In combination with the company’s ThyGenX genetic mutation panel, which identifies more than 100 genetic alterations associated with papillary and follicular thyroid carcinomas, the test achieves a negative predictive value (NPV) of 94% and positive predictive value (PPV) of 74% at a cancer prevalence of 32%. Together, ThyraMir and ThyGenX achieve a specificity of 85% and a sensitivity of 89%, giving physicians the ability to identify and rule out thyroid cancer more accurately with a single testing regimen.
“A testing regimen that provides both high NPV and PPV would be highly predictive and significantly improve the physician’s ability to correctly identify indeterminate thyroid nodules as being either benign or malignant,” says Alexander Shifrin, MD, an endocrine surgeon at Jersey Shore University Medical Center. “This can potentially result in fewer unnecessary surgeries and improve patient management.”
FNA biopsies may present clinical challenges when diagnosing thyroid cancer. After considering all clinical factors, physicians leaning against surgery typically use a highly sensitive test to help confirm whether a thyroid nodule is benign. Meanwhile, physicians leaning in favor of surgery often choose a highly specific test to help confirm malignancy. According to Interpace Diagnostics, the combination of ThyraMIR and ThyGenX results in improved patient risk stratification, due to the high likelihood that a negative result is truly benign and that a positive result is actually malignant.

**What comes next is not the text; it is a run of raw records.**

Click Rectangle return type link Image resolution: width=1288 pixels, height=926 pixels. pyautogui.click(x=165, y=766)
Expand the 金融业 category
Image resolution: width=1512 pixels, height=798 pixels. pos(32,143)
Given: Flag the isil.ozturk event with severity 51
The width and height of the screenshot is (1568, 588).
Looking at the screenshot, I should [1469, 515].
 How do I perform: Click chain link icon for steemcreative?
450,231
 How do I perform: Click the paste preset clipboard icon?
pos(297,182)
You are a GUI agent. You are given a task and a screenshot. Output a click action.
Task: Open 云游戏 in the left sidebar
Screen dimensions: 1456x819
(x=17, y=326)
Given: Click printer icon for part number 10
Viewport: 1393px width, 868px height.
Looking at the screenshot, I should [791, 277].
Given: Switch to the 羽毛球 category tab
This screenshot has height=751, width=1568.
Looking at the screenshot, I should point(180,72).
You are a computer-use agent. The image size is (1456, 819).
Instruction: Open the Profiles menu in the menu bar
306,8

Approximately 525,000 thyroid nodule FNA procedures are performed each year in the United States. Indeterminate cytology diagnoses are common, representing approximately 15% to 30% of cases. For such indeterminate cases, guidelines from the National Comprehensive Cancer Network and the American Thyroid Association currently recommend consideration of molecular testing to help avoid unnecessary surgery on benign nodules, which may occur in 70% to 80% of the cases.
“We are excited about the launch of ThyraMIR and its combined use with our thyroid oncogene mutational panel, ThyGenX, as they further advance physicians’ ability to correctly diagnosis thyroid nodules,” says Nancy Lurker, CEO of PDI Inc.